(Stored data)
◆ ◆ ◆ ◆ ◆ ◆ ◆
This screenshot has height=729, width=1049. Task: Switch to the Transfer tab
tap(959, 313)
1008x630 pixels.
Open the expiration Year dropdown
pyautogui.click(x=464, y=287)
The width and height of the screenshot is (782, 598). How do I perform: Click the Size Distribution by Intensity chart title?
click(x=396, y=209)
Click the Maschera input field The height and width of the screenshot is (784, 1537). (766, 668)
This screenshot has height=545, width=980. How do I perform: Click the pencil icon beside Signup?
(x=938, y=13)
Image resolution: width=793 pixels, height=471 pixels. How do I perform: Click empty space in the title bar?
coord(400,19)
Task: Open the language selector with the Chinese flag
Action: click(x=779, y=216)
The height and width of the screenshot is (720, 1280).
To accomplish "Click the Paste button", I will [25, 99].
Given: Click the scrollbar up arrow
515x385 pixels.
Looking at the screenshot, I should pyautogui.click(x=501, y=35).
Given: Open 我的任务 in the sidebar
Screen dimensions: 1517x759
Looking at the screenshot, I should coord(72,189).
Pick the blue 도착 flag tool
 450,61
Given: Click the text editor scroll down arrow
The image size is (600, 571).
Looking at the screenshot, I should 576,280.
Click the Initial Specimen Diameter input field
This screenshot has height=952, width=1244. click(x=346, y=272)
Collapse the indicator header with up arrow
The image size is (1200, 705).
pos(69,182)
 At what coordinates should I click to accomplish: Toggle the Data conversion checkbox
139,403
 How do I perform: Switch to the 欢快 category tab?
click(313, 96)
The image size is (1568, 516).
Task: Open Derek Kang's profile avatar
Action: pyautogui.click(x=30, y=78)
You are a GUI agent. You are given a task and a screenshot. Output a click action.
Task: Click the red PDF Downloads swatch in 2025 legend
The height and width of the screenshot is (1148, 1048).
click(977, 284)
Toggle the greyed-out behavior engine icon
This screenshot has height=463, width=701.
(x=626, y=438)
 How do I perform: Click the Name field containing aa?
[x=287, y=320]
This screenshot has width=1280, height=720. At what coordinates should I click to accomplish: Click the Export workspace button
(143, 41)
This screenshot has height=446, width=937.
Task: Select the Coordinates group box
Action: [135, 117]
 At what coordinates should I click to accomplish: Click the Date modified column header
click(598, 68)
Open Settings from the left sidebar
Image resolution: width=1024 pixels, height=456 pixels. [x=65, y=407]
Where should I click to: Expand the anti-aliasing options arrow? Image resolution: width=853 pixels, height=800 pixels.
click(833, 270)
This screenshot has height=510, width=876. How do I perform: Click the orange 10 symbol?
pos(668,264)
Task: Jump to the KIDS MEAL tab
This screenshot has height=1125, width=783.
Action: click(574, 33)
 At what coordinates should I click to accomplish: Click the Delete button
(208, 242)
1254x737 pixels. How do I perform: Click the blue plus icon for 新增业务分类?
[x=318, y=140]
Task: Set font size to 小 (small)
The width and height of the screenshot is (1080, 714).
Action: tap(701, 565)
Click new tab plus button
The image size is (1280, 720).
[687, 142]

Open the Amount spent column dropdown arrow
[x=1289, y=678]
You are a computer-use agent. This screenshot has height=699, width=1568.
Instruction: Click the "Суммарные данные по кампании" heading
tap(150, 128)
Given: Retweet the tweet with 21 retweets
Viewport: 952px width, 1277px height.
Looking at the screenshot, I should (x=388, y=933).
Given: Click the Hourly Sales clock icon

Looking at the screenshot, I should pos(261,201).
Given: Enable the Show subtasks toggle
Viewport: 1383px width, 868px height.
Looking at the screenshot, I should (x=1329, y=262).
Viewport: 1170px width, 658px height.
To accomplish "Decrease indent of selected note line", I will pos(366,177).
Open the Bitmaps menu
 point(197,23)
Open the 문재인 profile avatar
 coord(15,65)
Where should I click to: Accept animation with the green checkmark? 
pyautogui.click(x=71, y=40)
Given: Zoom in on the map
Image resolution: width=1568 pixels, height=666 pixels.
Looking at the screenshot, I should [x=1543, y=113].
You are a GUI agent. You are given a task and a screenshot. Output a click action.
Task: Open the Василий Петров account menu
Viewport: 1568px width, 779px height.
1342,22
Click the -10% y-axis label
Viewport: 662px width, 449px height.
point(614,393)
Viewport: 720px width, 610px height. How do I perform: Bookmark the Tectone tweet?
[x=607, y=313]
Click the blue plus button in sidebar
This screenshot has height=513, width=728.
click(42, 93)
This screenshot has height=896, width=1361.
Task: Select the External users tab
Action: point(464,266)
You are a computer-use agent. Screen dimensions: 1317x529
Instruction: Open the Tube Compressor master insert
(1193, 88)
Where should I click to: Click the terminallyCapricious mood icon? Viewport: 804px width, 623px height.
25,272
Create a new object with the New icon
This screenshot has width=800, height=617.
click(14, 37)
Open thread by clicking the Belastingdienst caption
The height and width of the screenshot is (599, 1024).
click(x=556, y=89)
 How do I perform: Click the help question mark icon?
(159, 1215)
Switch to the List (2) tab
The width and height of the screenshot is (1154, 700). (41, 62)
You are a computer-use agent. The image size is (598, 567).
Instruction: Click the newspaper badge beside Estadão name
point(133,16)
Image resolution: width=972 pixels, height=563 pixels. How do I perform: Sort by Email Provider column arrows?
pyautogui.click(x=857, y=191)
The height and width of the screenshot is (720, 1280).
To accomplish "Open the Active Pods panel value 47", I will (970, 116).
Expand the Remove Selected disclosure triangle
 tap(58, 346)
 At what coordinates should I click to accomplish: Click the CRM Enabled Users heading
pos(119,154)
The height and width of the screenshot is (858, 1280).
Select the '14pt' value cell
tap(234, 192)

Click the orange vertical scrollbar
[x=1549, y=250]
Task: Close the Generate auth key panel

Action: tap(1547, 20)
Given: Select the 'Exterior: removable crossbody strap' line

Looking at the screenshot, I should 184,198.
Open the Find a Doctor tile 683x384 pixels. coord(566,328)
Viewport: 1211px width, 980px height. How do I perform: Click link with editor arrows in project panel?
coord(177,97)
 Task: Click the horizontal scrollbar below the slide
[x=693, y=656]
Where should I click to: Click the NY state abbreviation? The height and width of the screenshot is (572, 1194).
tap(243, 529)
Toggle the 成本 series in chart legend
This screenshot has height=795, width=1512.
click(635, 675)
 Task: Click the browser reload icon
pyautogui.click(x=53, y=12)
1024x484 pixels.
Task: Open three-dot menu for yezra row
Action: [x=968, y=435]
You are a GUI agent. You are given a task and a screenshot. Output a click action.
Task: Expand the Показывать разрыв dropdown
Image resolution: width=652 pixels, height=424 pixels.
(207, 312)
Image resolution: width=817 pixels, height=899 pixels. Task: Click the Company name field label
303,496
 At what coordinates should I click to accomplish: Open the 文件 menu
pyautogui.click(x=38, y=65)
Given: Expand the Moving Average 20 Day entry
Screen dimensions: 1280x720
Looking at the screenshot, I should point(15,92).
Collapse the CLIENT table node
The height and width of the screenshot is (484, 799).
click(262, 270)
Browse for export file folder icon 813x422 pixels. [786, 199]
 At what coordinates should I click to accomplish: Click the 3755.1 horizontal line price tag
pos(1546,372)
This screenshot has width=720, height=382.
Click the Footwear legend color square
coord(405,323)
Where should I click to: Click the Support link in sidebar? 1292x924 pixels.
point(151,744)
◆ ◆ ◆ ◆ ◆ ◆ ◆
What you have to do
Look through the data and show every line containing "computer".

Answer box
You are a computer-use agent. This screenshot has height=699, width=1568.
You are a computer-use agent. Screen dimensions: 1317x529
You are a computer-use agent. The image size is (598, 567).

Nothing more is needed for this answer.